Fig. 1: Mechanics of randomly stacked open cylindrical shells with shell angle Φ.
figure 1

a Our base experiment, where the randomly stacked shells are compressed and then decompressed. b-i to b-iii The load F is absorbed into the elastic deformation with F decreasing when shells embrace each other (snap-fit). c, d The typical force-displacement curve upon compression (red) and decompression (blue) in c experiments and d simulations. Note that the experimental and numerical force-displacement curves were picked to be illustrative and similar to each other, among all of the possible outputs yielded by the same physical parameters but random initial configurations (see Fig. 5a). As such, they do not necessarily reflect the statistically averaged quantities analysed below. The black arrows highlight the snap-fit force drops in load F (scale bars 20 mm).

Results

Experimental results overview

Randomly stacked open cylindrical shells of identical geometry are compressed and decompressed. In the absence of any external load (F = 0), empty spaces still exist between the shells, which gives rise to a porous structure, contributed by both friction and elasticity (Fig. 1a). Upon compression, the load F increases with large deformation of the shells, followed by force drops corresponding to (local) intermittent snap-fits. As we compress the system further, the increase and decrease of the compression force continue up to the end of the test (Fig. 1b–d).

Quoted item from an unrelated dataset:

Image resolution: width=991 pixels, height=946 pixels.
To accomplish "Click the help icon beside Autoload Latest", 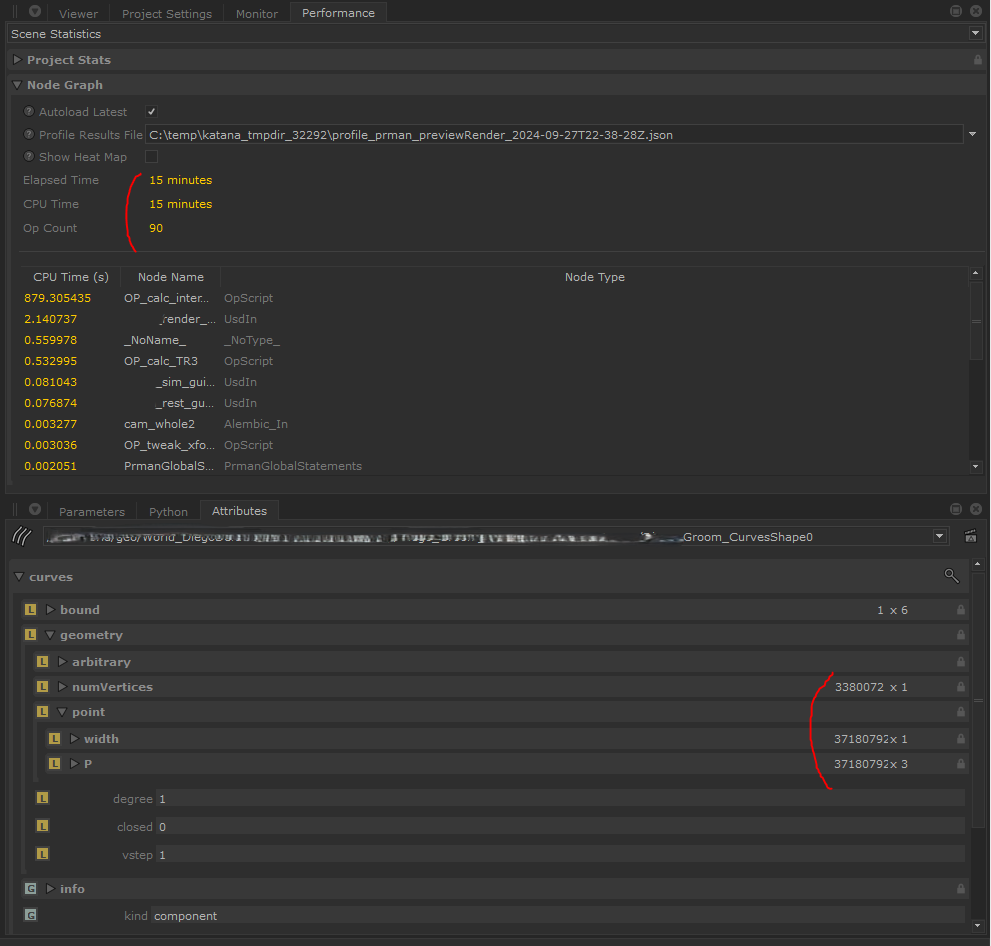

Elementary two-shell snap-fit

The observed drops of the force F find their origin in local snap-fit phenomena involving two open shells, where one shell embraces the other. To understand this elementary process, we consider a compression test between two identical shells with varying shell angle Φ. When two identical shells are assembled, they snap either smoothly or abruptly, depending on the friction coefficient μ and the shell angle Φ. We call the former and the latter modes Type I and II snap-fits, respectively, following the classification that Yoshida et al.12 proposed in the case of a shell indenting a rigid cylinder. In the Type I snap-fit, the upper indenting shell continuously slides on the bottom one, passing the smooth peak force fType I ~ 0.1B/R2 (with B the bending modulus of the shell), until the indentation exceeds the shell radius, when the force becomes negative and the shells naturally snap-fit each other. The Type II behaviour, which can be observed for more closed shells, on the contrary, features sticking and coiling of the upper shell, until the force reaches the threshold, and the shell abruptly unfolds onto the other. Note that the Type II threshold force is much higher—fType II ~ 5B/R2fType I—than the typical forces for Type I events. In ref. 12, the shell-cylinder problem is studied with different diameter ratios, leading to either snap-fit or misfit, where the shell cannot fit onto the cylinder. However, given that we consider two identical shells, our shells always snap-fit, and we only consider Type I and II snap-fits throughout.

We investigate the two-shell elementary process both experimentally and numerically (see Fig. 2). Due to its 2D nature, and considering the negligible thickness h of the shells, the two-shell assembly scenario can be simulated using 2D thin elastic rods, under the unshearable and inextensible assumptions of the Kirchhoff rod theory. To this end, we develop an unclamped, 2D version of the Super-Helix model for discrete Kirchhoff rods18 with a full account of dry frictional contact19. In section ‘Simulations’ we provide a detailed description of our rod simulator augmented with frictional contact, which has been recently validated in 2D and 3D20, in particular on the 2D pinning test21, which couples elasticity and frictional contact. We run a new validation test, by comparing our simulator to the analytical master curve of Yoshida et al.12 (Supplementary Fig. 1). An excellent agreement is observed here again between theory and simulation, which paves the way for the extensive parametric studies performed below with our simulator.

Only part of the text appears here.